To find the volume of the solid obtained by rotating the region bounded by the curves around the line \( y = 8 \), we will use the method of cylindrical shells or washers. First, we need to find the intersection points of the curves \( y=10-6x+x^2 \) and \( y=-10+6x-x^2 \): Setting them equal to each other: \[ 10 - 6x + x^2 = -10 + 6x - x^2. \] Combining like terms gives: \[ 2x^2 - 12x + 20 = 0. \] This simplifies to: \[ x^2 - 6x + 10 = 0, \] which has no real solutions, so we will just proceed with the given bounds \( x=1 \) and \( x=5 \).

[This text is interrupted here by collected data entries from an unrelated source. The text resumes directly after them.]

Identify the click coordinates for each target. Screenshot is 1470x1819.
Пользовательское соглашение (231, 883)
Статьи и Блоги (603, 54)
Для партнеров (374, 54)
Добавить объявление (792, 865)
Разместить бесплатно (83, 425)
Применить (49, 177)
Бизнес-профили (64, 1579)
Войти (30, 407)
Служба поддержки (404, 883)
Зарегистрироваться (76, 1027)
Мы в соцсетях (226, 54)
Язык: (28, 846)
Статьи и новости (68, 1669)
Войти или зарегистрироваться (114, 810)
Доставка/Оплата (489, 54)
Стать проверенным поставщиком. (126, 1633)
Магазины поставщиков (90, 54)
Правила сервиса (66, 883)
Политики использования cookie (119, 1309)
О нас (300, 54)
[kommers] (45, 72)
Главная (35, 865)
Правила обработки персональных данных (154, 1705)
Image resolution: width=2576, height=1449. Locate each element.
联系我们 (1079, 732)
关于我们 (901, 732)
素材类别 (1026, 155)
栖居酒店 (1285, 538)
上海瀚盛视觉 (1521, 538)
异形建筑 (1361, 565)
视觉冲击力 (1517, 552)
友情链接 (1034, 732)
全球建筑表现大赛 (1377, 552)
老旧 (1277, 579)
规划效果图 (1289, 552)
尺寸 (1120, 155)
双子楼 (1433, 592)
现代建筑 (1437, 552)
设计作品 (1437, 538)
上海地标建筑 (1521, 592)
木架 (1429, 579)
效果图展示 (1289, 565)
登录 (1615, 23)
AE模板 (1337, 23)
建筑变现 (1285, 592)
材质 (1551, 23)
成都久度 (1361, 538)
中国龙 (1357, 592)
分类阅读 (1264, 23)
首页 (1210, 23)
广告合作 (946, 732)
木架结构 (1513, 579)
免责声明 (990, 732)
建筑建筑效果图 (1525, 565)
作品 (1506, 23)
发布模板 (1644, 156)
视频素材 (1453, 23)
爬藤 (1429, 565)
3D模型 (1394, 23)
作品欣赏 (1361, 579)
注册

Next, we determine the top and bottom functions between the bounds: - At \( x=1 \): - Top: \( y=10-6(1)+1^2=5 \) - Bottom: \( y=-10+6(1)-1^2=-5 \) - At \( x=5 \): - Top: \( y=10-6(5)+5^2=15 \) - Bottom: \( y=-10+6(5)-5^2=-5 \) The volume \( V \) is given by the integral: \[ V = \pi \int_1^5 [(8-(-10+6x-x^2))^2 - (8-(10-6x+x^2))^2] \,dx. \] This ultimately involves calculating: \[ V = \pi \int_1^5 [(18-6x+x^2)^2 - (2+6x-x^2)^2] \,dx. \] Evaluating these two functions, you will expand each squared term, combine like terms, and integrate term by term over the bounds from \( x = 1 \) to \( x = 5 \) to find the volume of the solid. Upon correctly evaluating the integral, you should arrive at the final volume of the solid of revolution.